Il 9 luglio 1998 sono le associazioni di Roma a subire le conseguenze dell'ignoranza telematica dei funzionari del comune: l'assessore alle reti civiche Mariella Gramaglia, che attualmente ricopre il ruolo di assessore alla comunicazione, chiude d'autorità e senza preavviso tutti gli spazi internet delle associazioni, assegnati all'interno dei progetti sperimentali. Il motivo della chiusura è una denuncia relativa ai presunti contenuti satanisti di alcune pagine ospitate dal comune di Roma, che porta all'oscuramento di tutti i siti delle associazioni ospitate dal comune: WWF, LIPU, Libera, Croce Rossa, Cgil università, Associazione per la Pace, Telefono Azzurro, Associazione italiana Carabinieri, Associazione italiana diritti dei bambini, Coro universitario di Roma e il Cipax, Centro Interconfessionale per la Pace.
Da un giorno all'altro tutte le pagine di queste e molte altre associazioni vengono oscurate senza nessuna spiegazione o preavviso da parte dei responsabili della rete civica romana.
Nel 2001 tocca al deputato Giulio Caradonna invocare l'oscuramento di un sito web. Caradonna, dirigente nazionale del MSI cita per diffamazione l'associazione "Isole nella Rete" con una richiesta di risarcimento danni di 125.000 euro a causa di un dossier antifascista pubblicato sul sito web del centro sociale romano La Strada, ospitato sul server della associazione.
Dopo una lunga battaglia legale, nella quale Caradonna invocava il "diritto all'oblio" del proprio passato politico, il 9 marzo 2004 e' arrivata la vittoria in primo grado: l'associazione vince, Caradonna perde ed e' costretto a pagare le spese processuali.
Dopo la censura politica, arriva anche quella militare: nel 2003 un consulente della Nato decide di citare in giudizio l'Associazione PeaceLink (www.peacelink.it) chiedendo 50.000 euro di danni per la pubblicazione integrale con citazione della fonte di un appello ecologista e antimilitarista gia' pubblicato su altri siti che il consulente in questione, segretario dell'associazione ecologista "Pro Natura", sostiene di non avere mai firmato, scegliendo stranamente di rivalersi in giudizio solo sull'associazione PeaceLink e non su altri siti che avevano pubblicato lo stesso documento.
L'esito di questa vicenda e' ancora da determinare.

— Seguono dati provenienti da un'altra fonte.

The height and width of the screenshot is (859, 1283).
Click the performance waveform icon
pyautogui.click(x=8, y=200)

La cronaca dei bavagli elettronici prosegue fino ai giorni nostri, con le denuncie ai siti di movimento autistici.org/inventati.org, che nei giorni dei bombardamenti sull'Iraq avevano pubblicato sulle loro pagine un logo di Trenitalia con i carrarmati al posto dei trenini, per evidenziare il ruolo del trasporto ferroviario nelle azioni belliche.
Fortunatamente il 13 settembre 2004 il tribunale di Milano ha accolto il reclamo presentato dai mediattivisti, e tutte le accuse di Trenitalia sono state respinte al mittente. I giudici hanno riconosciuto ai responsabili dei siti il diritto "di manifestare in chiave satirica un evidente e severo giudizio critico sul contributo posto in essere dalla societa' alla movimentazione di mezzi militari e dunque all'indebita partecipazione del nostro Paese ad eventi bellici in ossequio a direttive politiche di parte".

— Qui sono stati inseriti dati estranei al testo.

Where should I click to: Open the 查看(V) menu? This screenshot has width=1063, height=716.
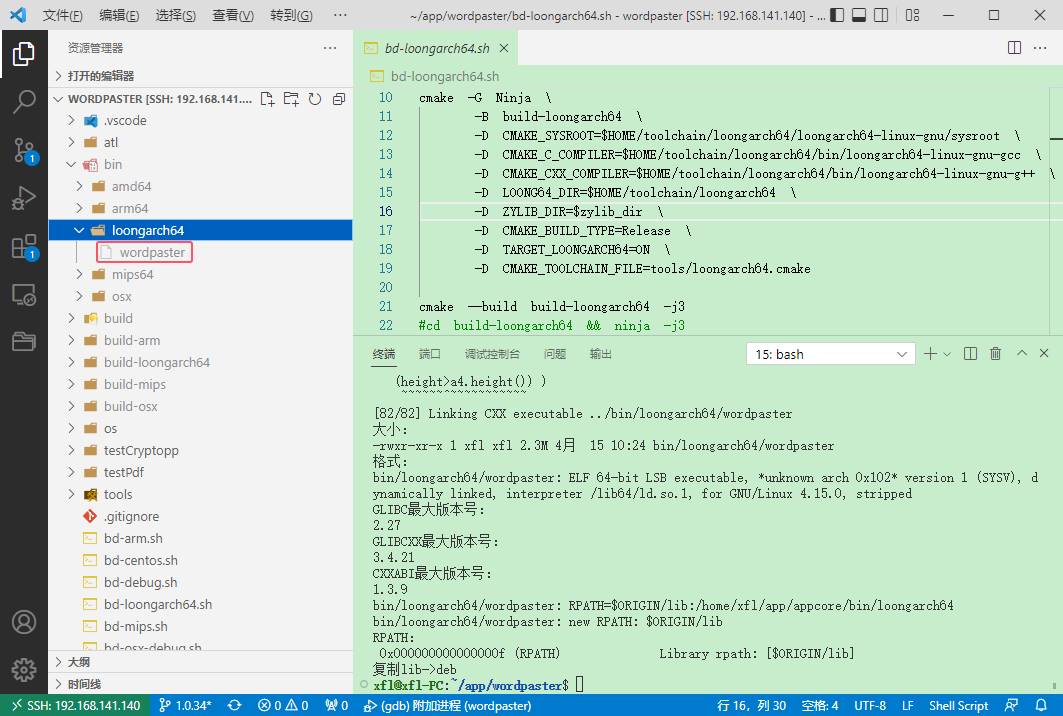[233, 16]
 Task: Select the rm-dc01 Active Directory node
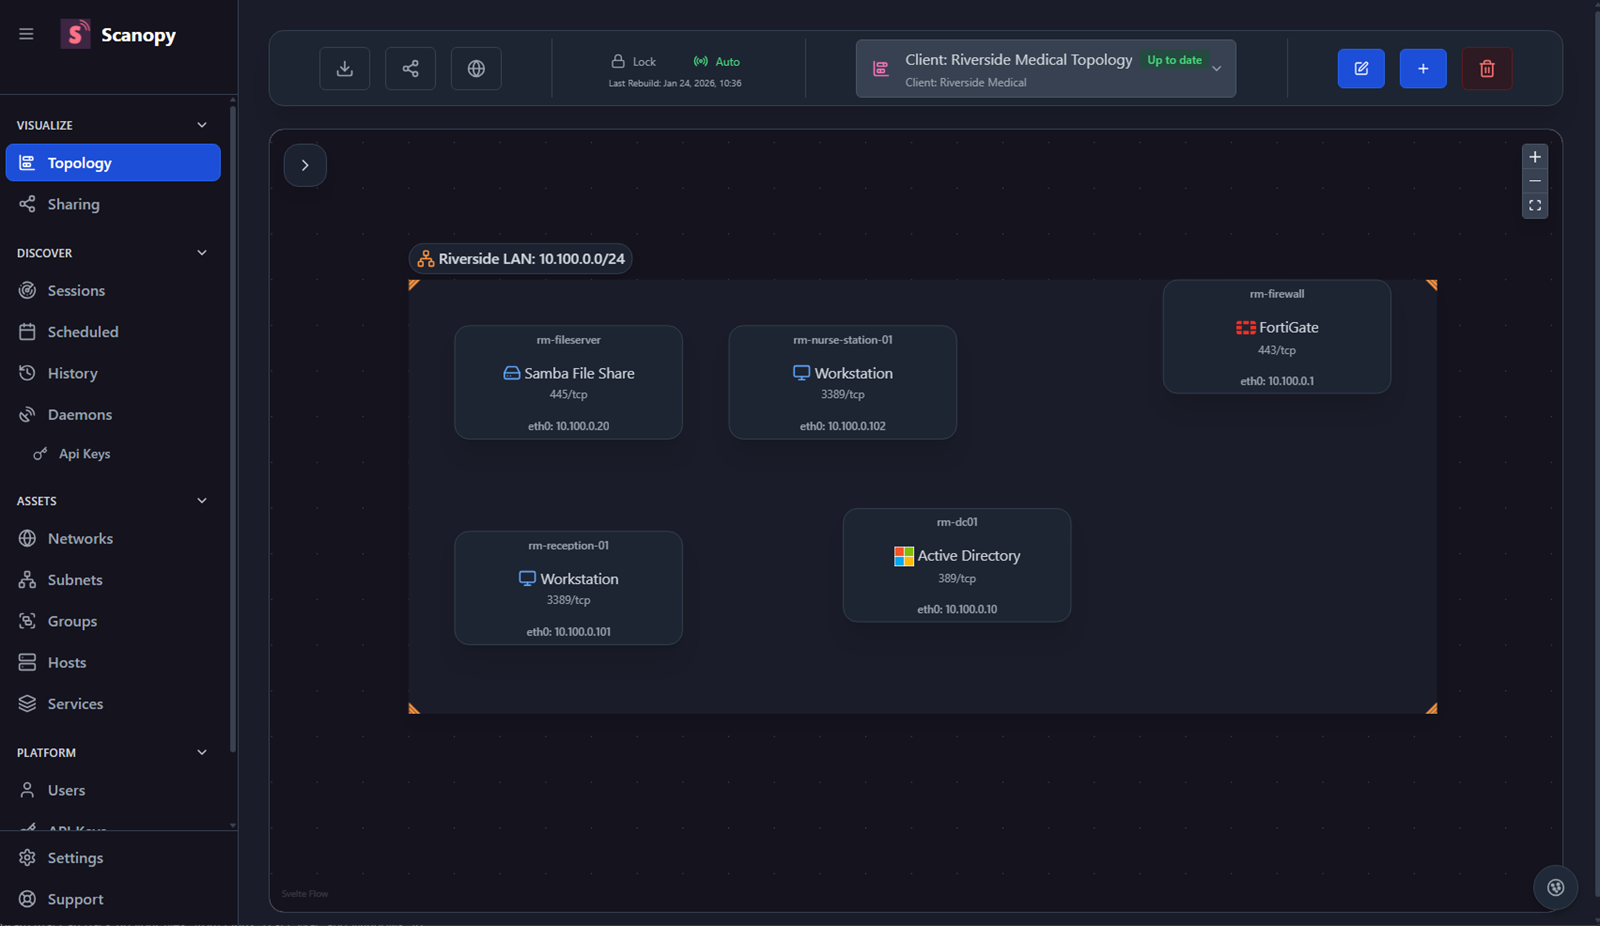point(957,565)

Perche' le azioni giudiziarie per la tutela dell'onore e della reputazione hanno le conseguenze piu' gravi sui soggetti piu' deboli? Perche' le varie denunce per diffamazione che colpiscono quotidiani e televisioni non fermano rotative e antenne, e non hanno lo stesso potere invalidante e oscurante che invece colpisce i piccoli centri di comunicazione online?

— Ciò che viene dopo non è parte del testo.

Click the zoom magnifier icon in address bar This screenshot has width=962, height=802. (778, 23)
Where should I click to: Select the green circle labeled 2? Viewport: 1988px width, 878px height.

Per rispondere a questa domanda bisogna chiedersi anche se internet e' davvero uno spazio libero di comunicazione o controinformazione o e' solamente uno spazio "tollerato", dove si puo' essere critici quanto si vuole, a patto di non dare troppo fastidio.
La liberta' di espressione in rete e tutti i diritti garantiti dall'articolo 21 della costituzione non sono dati acquisiti e immutabili, ma vanno declinati e difesi quotidianamente, ricordando l'attualissimo motto di Voltaire: "anche se non sono d'accordo con le tue idee, darò la vita affinchè tu possa esprimerle".